Monday, 5 May 2014

All the Truth That's in Me, by Julie Berry

All the Truth That’s in Me is a really extraordinary novel. It’s immensely readable yet quietly intense, a story of communication and love and judgement, and with one of the most unusual but remarkable voices I’ve ever come across, written sort of simultaneously in first and second perspective (‘I’ as well as ‘you’).

It is four years since Judith was abducted, two years since she returned. She cannot speak, half her tongue cut out, and so she cannot tell the town, her mother, her younger brother, what happened to her. She can only watch you, Lucas - the man she’s loved since you were a boy - from a distance and silently pour out her thoughts and fears and dreams.

This is Roswell Station, a settler’s town heavily ruled by the laws of God; it’s a tight community, but one that can easily be shattered. And when three Homelander ships are spied on the horizon, the glass looks set to break: since the fire, there isn’t enough arsenal to properly defend against these raiders. But as the men and boys are summoned to war, Judith remembers: the hut hidden in the hills, the basement where she was kept, the explosives stacked like a wall. And so she does the one thing she never thought she’d do: she returns and makes a bargain: her life for yours.

But this is only the beginning. Because when Judith’s kidnapper reveals himself to the town, a set of events is begun that she could never have predicted, events that dig up the past and shed new light on things people thought they understood. Gradually, in more ways than one, Judith regains her voice. And as Lucas begins to notice, so the town notices him. Conclusions are drawn, traps are set and just as a happy ending seems to be within reach it is snatched away again. Or is it? Can Judith find a way to turn the town’s judgment around?

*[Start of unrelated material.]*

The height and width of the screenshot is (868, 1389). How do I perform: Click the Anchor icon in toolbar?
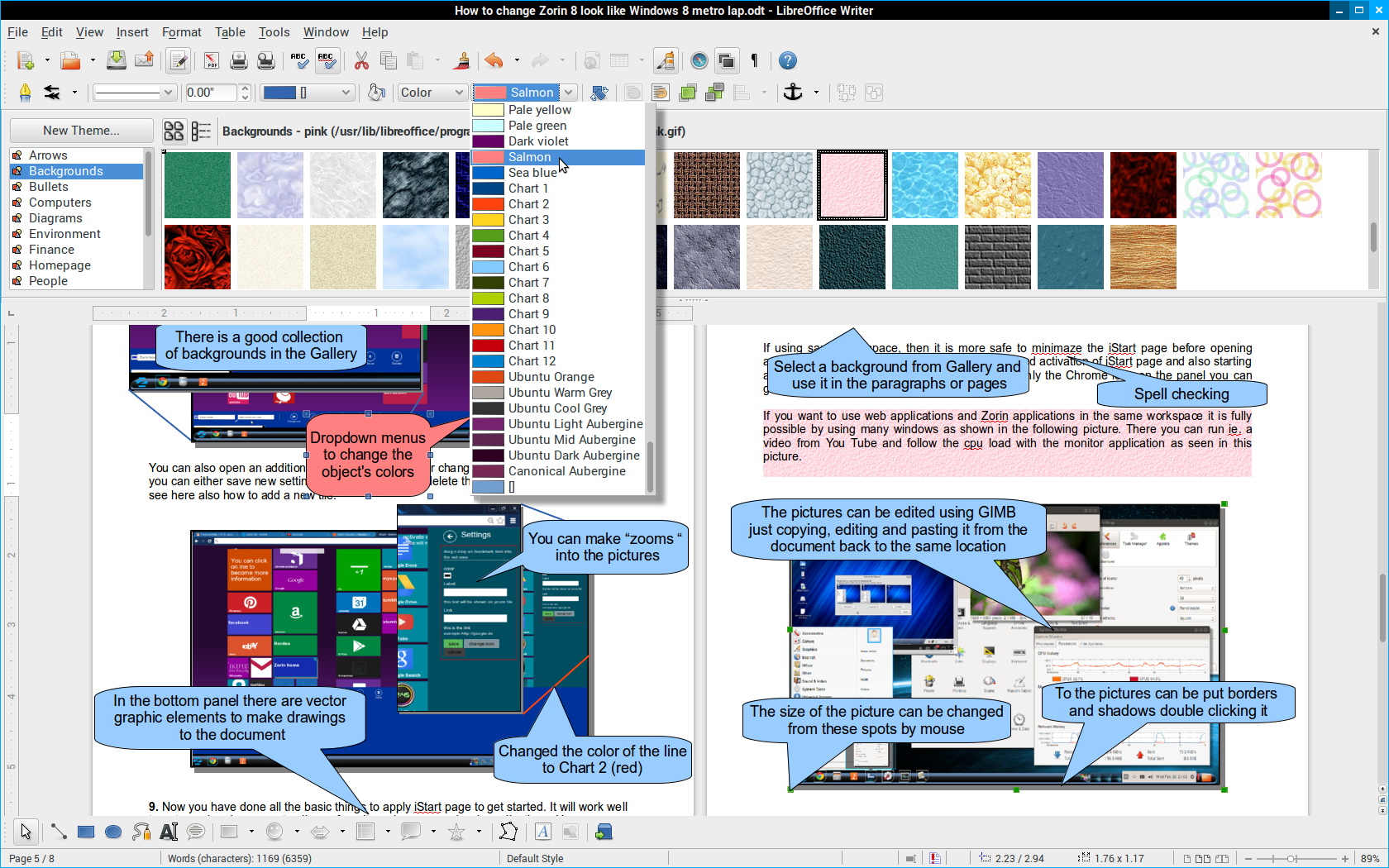click(x=793, y=93)
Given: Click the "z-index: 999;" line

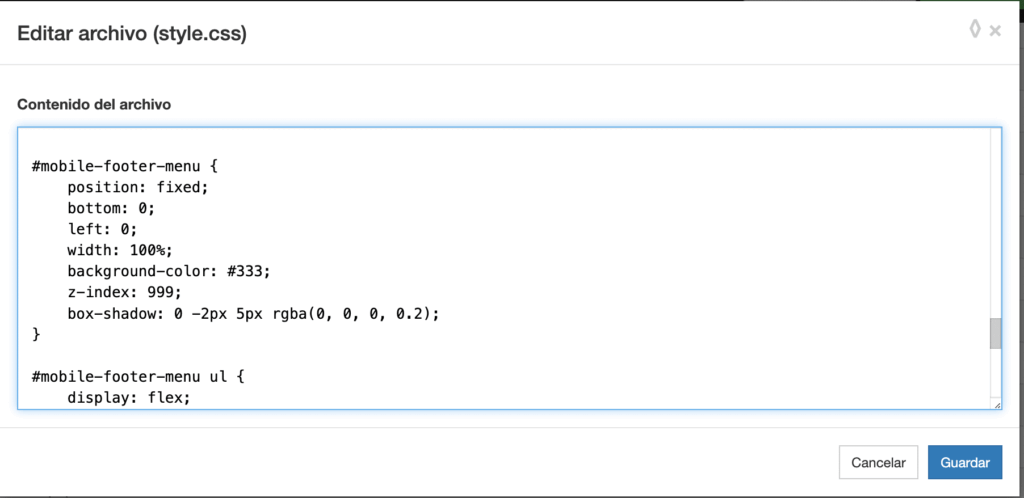Looking at the screenshot, I should coord(124,292).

I really can’t even begin to do justice to this book. It’s a romance and a mystery, the story of a town and of a girl, it’s empowering and tense. It’s written in a timeless sort of way that suggests 17th or 18th century, but reminded me most strongly of the M. Night Shyamalan film, The Village, I think because of the level of purity expected by Roswell Station’s citizens, because the worship, although it runs through the town’s veins like blood, is mostly unspecified.

Julie Berry’s technique of writing in both first and second perspective is something I've never come across before; it's both extremely daring and extremely effective. Additionally, her style of breaking up the four ‘books’ into multiple small chapters makes it exceedingly readable, especially as you just have to find out what will happen next; and the language, the plot building, the characterisation - the everything - is exquisite.

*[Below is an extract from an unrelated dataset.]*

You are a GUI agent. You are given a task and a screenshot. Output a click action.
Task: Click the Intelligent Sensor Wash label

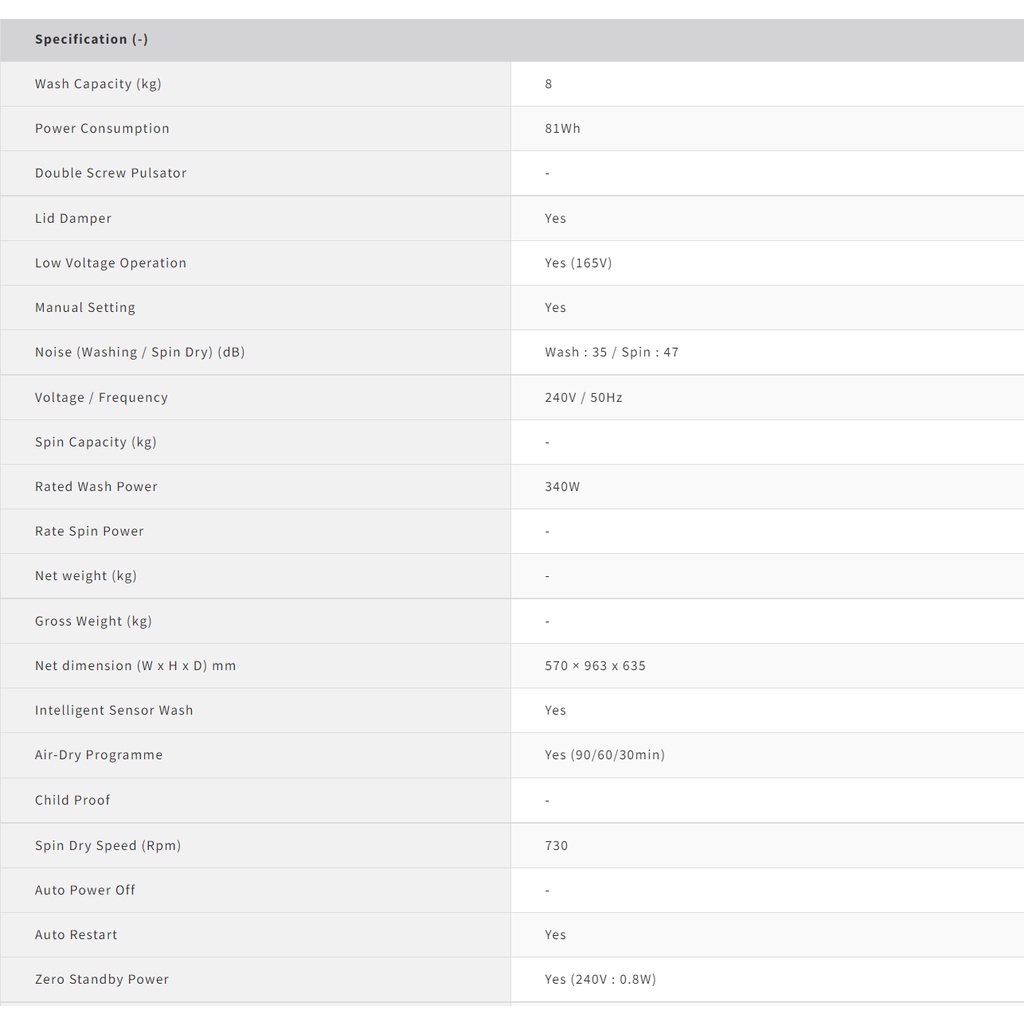click(114, 710)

Of all the excellent books on this year's Carnegie Medal shortlist (I’ve currently read five of the eight), this is, so far, the standout title for me. It’s quiet yet has great intent, an amazing voice, every page and twist of the plot explosive; I had no idea how it was going to end, whether things would work or whether the town’s judgments and assumptions would override their humanity. For anyone who thinks that young adult books are all trash, all they need to do is pick up All the Truth That’s in Me.

Will Lucas see Judith? Why does her mother hate her so? What nasty game is teacher Rupert Gillis playing? Who is following Judith, prowling around her house at night? And, perhaps most importantly of all, what really happened to the other missing girl, Lottie? Judith must reclaim her voice, and reclaim what was lost to her and what was lost to you. Truly excellent.